• **Objective**: Can you recast the stretch from the line containing "Select the current" through the end of the material as a JSON list of strings, one string per line, with blank lines left out and the pictures omitted?
━━━
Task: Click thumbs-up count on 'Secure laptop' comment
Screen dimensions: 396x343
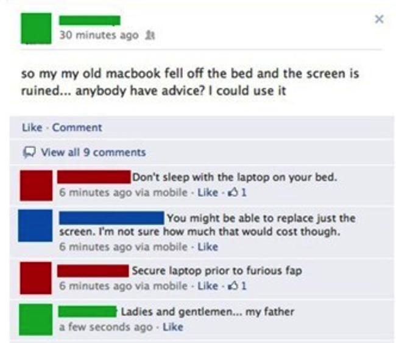Action: [x=237, y=286]
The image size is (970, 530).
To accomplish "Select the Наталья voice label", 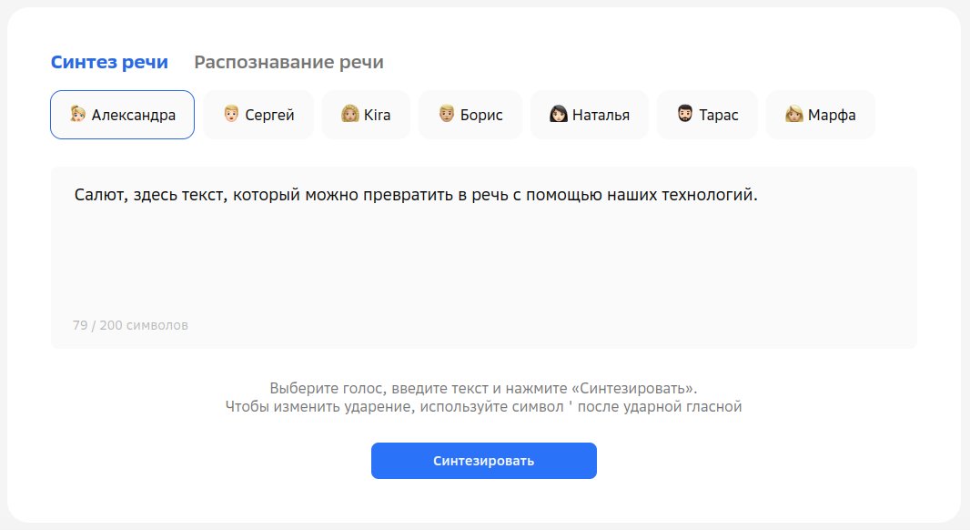I will click(601, 116).
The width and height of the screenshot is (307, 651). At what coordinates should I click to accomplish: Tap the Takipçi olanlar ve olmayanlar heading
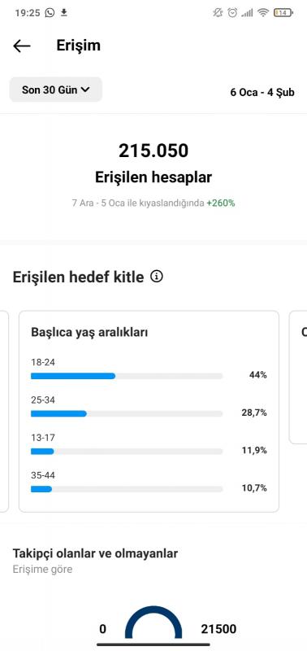[95, 553]
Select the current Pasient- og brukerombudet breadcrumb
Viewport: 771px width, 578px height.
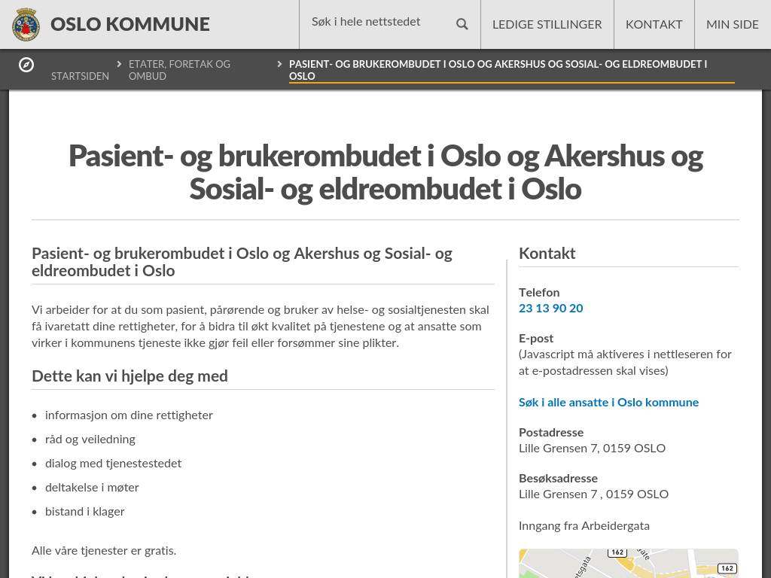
━━━
• **Output of the task**:
[
  "Select the current Pasient- og brukerombudet breadcrumb",
  "Viewport: 771px width, 578px height."
]